Austin Parker, director of open source for Honeycomb and a maintainer of OpenTelemetry, said while several providers of IT observability platforms have in the past year added code profiling capabilities, it makes more sense to provide this as a capability surfaced by OpenTelemetry in a way that any IT platform can easily consume.
The overall goal is to reduce the amount of time it takes to troubleshoot IT issues by identifying not just the code at issue but also the development team responsible for it, noted Parker.

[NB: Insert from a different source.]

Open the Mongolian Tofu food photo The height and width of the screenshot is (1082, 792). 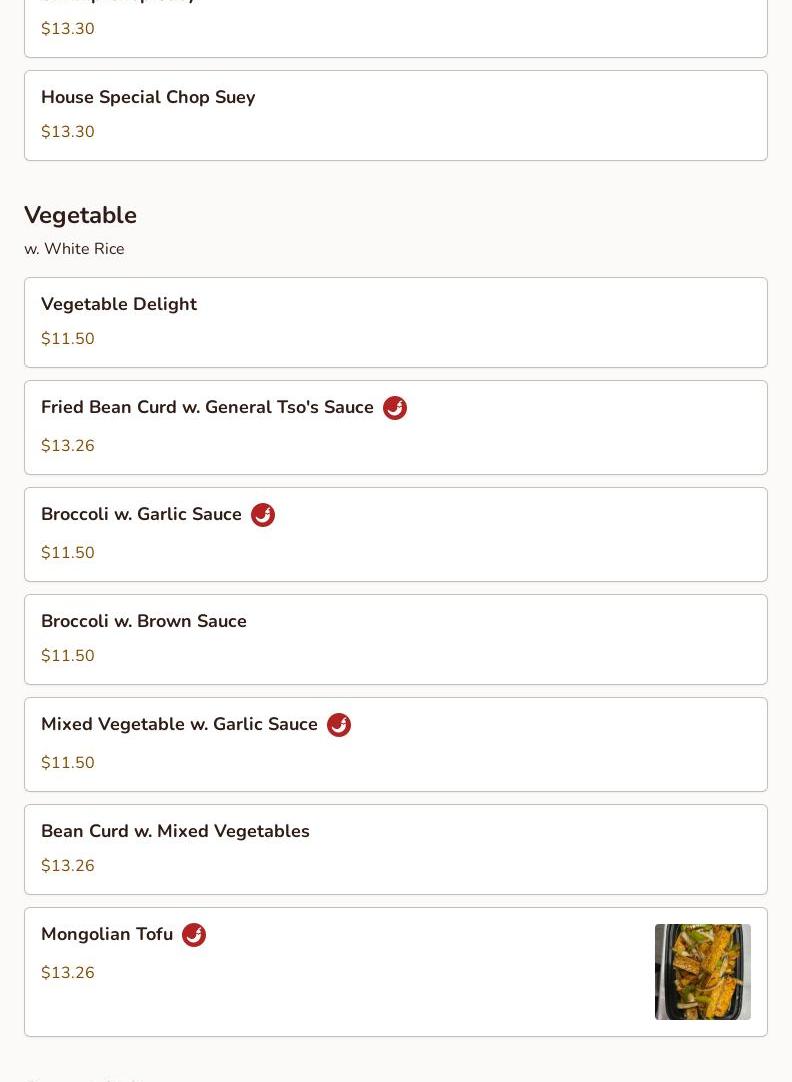pos(702,972)
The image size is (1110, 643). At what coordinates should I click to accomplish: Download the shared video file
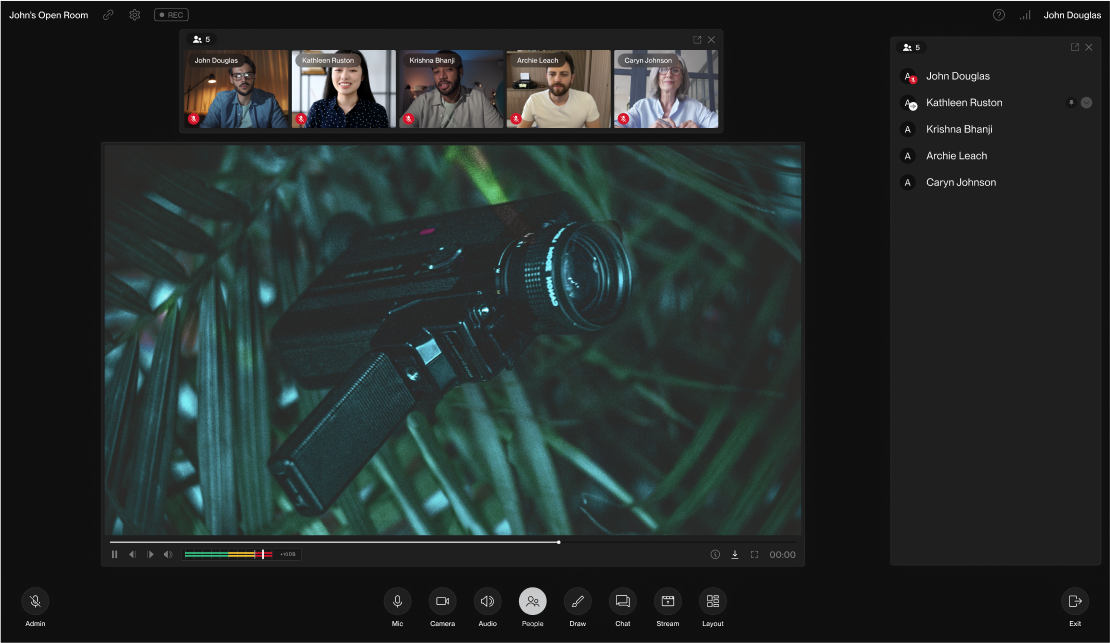735,554
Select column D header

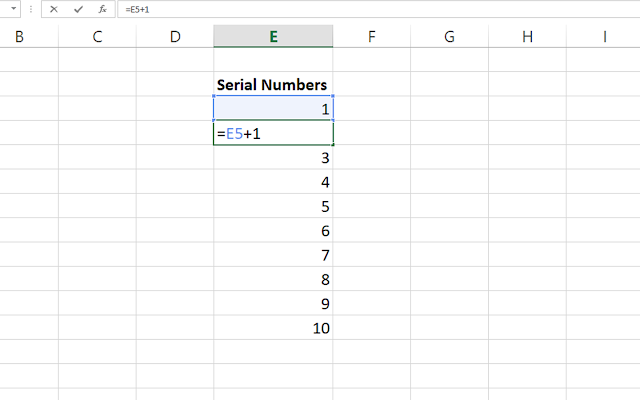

OpenTelemetry defines a format that makes it simpler to centrally manage the collection metrics, logs and traces using open source software. In general, OpenTelemetry continues to gain traction as DevOps teams look to rationalize the amount of commercial agent software they need to deploy, update and manage.
In effect, OpenTelemetry is aggregating agent software that, in terms of observability, provides no differentiated value, said Parker. That’s critical because as application environments become more complex, it’s all but impossible to manage them without being able to broadly apply the agent software required to instrument them.
In the future, OpenTelemetry is expected to add additional capabilities such as data pre-processing, filtering or routing to redact sensitive data in a way that still fosters observability.
Ultimately, as OpenTelemetry becomes more widely employed, it makes it significantly easier for developers to understand how their application is performing, noted Parker. Over time, armed with those insights, developers will build and deliver higher-quality applications, he added.
It’s still early days as far as adoption of OpenTelemetry is concerned, but it’s clearly well on its way to becoming a de facto standard for enabling observability. The number of developers who have access to not just metrics and logs but also traces should steadily increase as the cost of instrumenting code declines.
Of course, finding a way to collect that data inexpensively will also be crucial for applying artificial intelligence (AI) to DevOps workflows. After all, before an AI model can be trained, it needs access to verified data.
In the meantime, DevOps teams might want to consider at what rate they can replace existing commercial agents deployed across the enterprise. Much of that agent software is more mature than OpenTelemetry, but over time, the economic arguments for using open source agent software become compelling. Many of the providers of observability platforms have already made support for OpenTelemerty available by default.
Regardless of approach, the need for observability has always been apparent. The issue is that there is a world of difference between monitoring a pre-defined set of metrics and being able to launch queries to identify the root cause of an issue that metrics alone are not going to be able to surface.